I’ve been meaning to write about this for a while now. I added a few more optimisations and extensions to the Tile-Based Forward Rendering demo I wrote back in March. I’ve inlined the updates in the actual main article, but I’ll outline the changes here for those who have already read it.
The first significant change is that I’ve switched to a Compute Shader for the list generation. I used a line-sphere test in the Compute Shader to determine the maximum and minimum depth values at each corner of each tile. I added lights to either the opaque or transparent buffers based on whether the light intersected this frustum section.

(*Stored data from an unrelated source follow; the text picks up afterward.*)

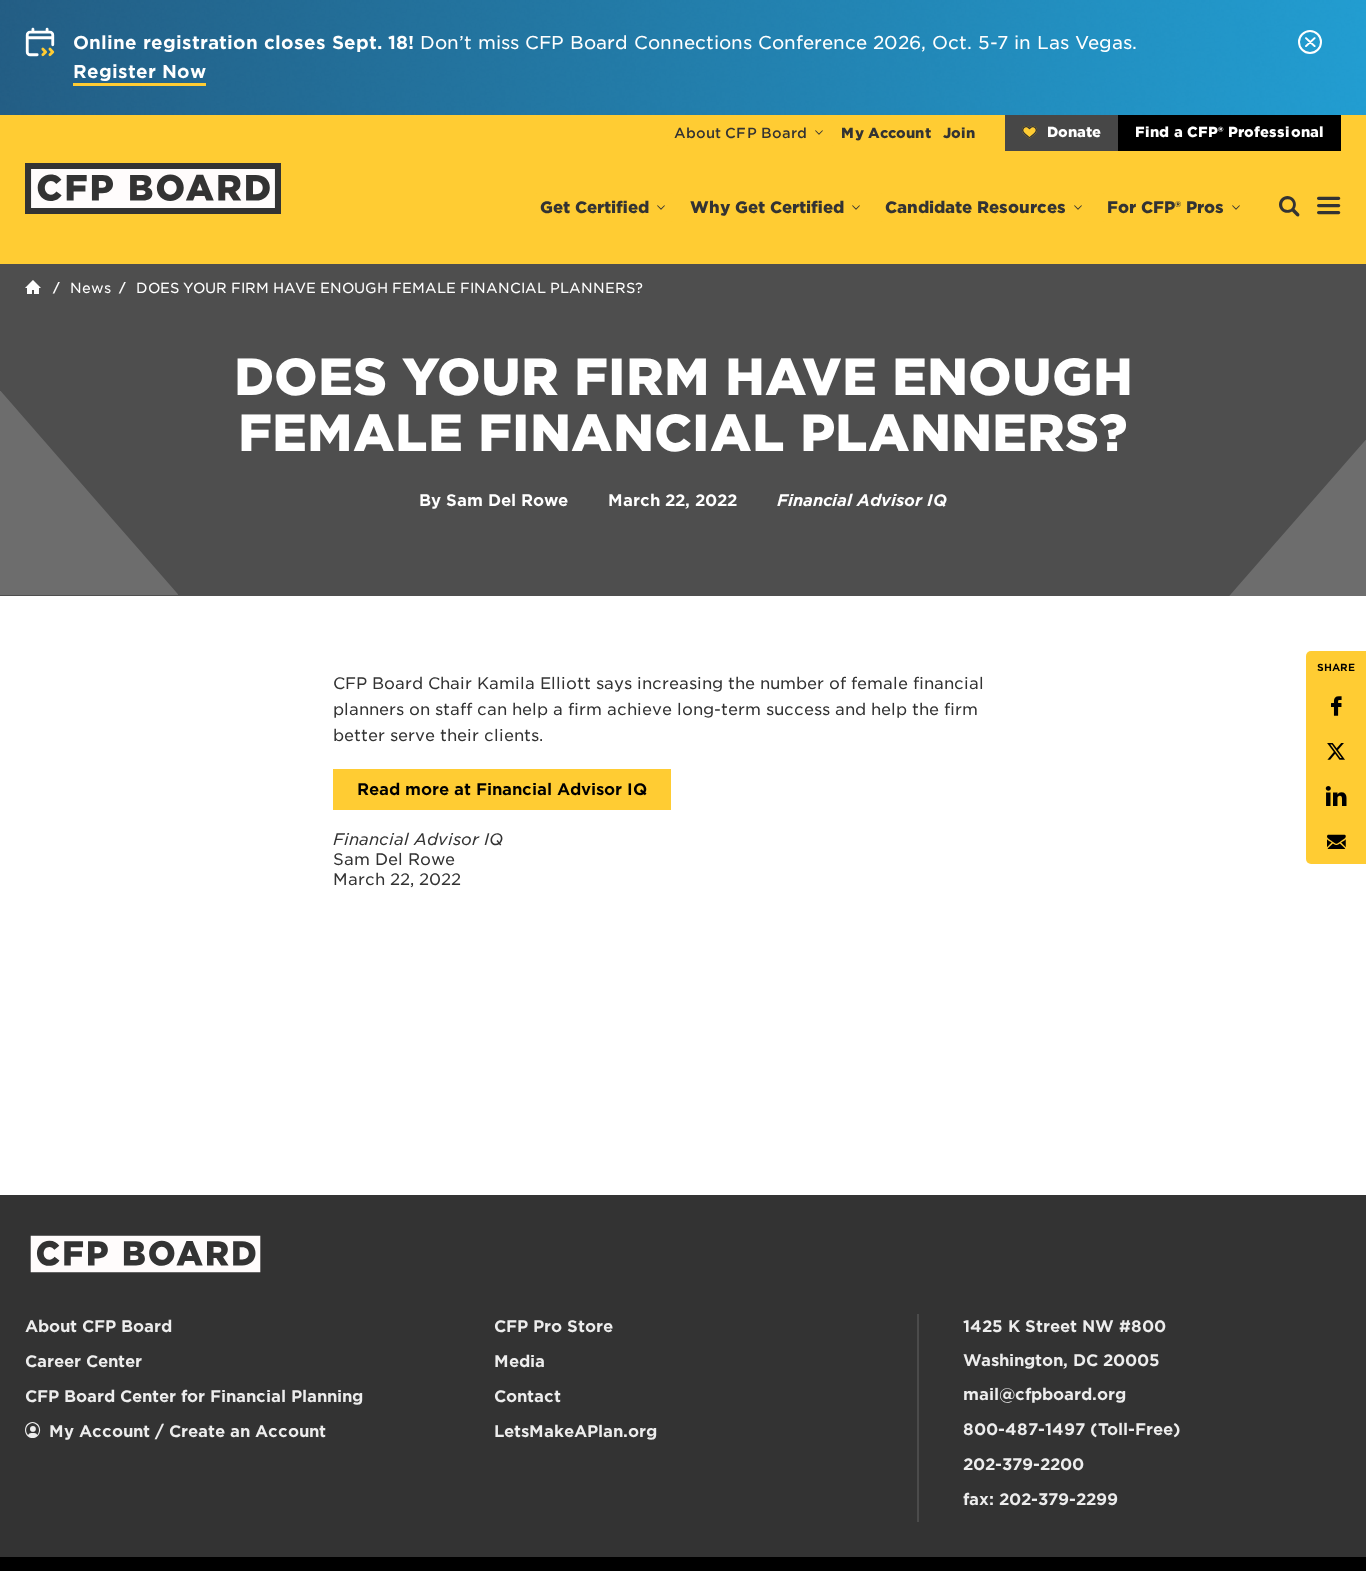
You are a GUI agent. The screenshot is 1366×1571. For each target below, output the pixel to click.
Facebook (1336, 706)
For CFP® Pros (1165, 207)
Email (1336, 841)
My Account (885, 133)
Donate (1074, 132)
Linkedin (1336, 796)
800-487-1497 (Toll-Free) (1072, 1429)
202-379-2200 (1023, 1464)
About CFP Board (741, 133)
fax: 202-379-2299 (1040, 1499)
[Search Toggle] (1289, 207)
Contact (527, 1396)
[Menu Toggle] (1329, 207)
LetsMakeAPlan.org (575, 1431)
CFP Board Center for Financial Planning (194, 1396)
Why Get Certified (767, 207)
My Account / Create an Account (187, 1431)
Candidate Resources (975, 207)
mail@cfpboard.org (1044, 1394)
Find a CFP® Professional (1229, 132)
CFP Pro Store (553, 1326)
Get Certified (594, 207)
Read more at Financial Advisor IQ (502, 789)
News (90, 288)
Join (959, 133)
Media (519, 1361)
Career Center (83, 1361)
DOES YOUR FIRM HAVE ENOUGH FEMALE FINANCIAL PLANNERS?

The speed increase by using the CS is easily by an order of magnitude. Beforehand I was primitive assembly bound due to the number of spheres that I had to render, whereas running a compute shader (clipped to the bounds of the light in screen space) was much more efficient. Using the line test also meant I didn’t have to grow my spheres by a tile, which previously meant I was getting conservative light addition in some cases.
The second change follows on from this. Because most of the scene is opaque geometry, I optimise this case by building a separate light buffer for opaque surfaces. This means my light linked-list generation shader generates two separate lists for opaque-affecting lights and transparent-affecting lights. Because transparent objects could have any depth less than the value in the depth buffer, all lights that pass the depth test need to be recorded. However, for opaque objects, we can reject lights that we know don’t intersect anything.
For each tile I accumulate a minimum and maximum depth value. If a light doesn’t intersect [0, MaxZ] then it’s culled completely. If it does, it gets added to the TransparentLightBuffer. If it also falls between [MinZ, MaxZ], I add it to an OpaqueLightBuffer. Obviously this breaks down if a tile has a large depth range, but it’s still a significant saving in the general case.
Finally, because we want the opaque materials to be as fast as possible, I serialise the lighted linked lists for each tile into a flat array using another CS. This has the obvious drawback of having to allocate a fixed maximum number of lights per tile, but it nets a huge speed win.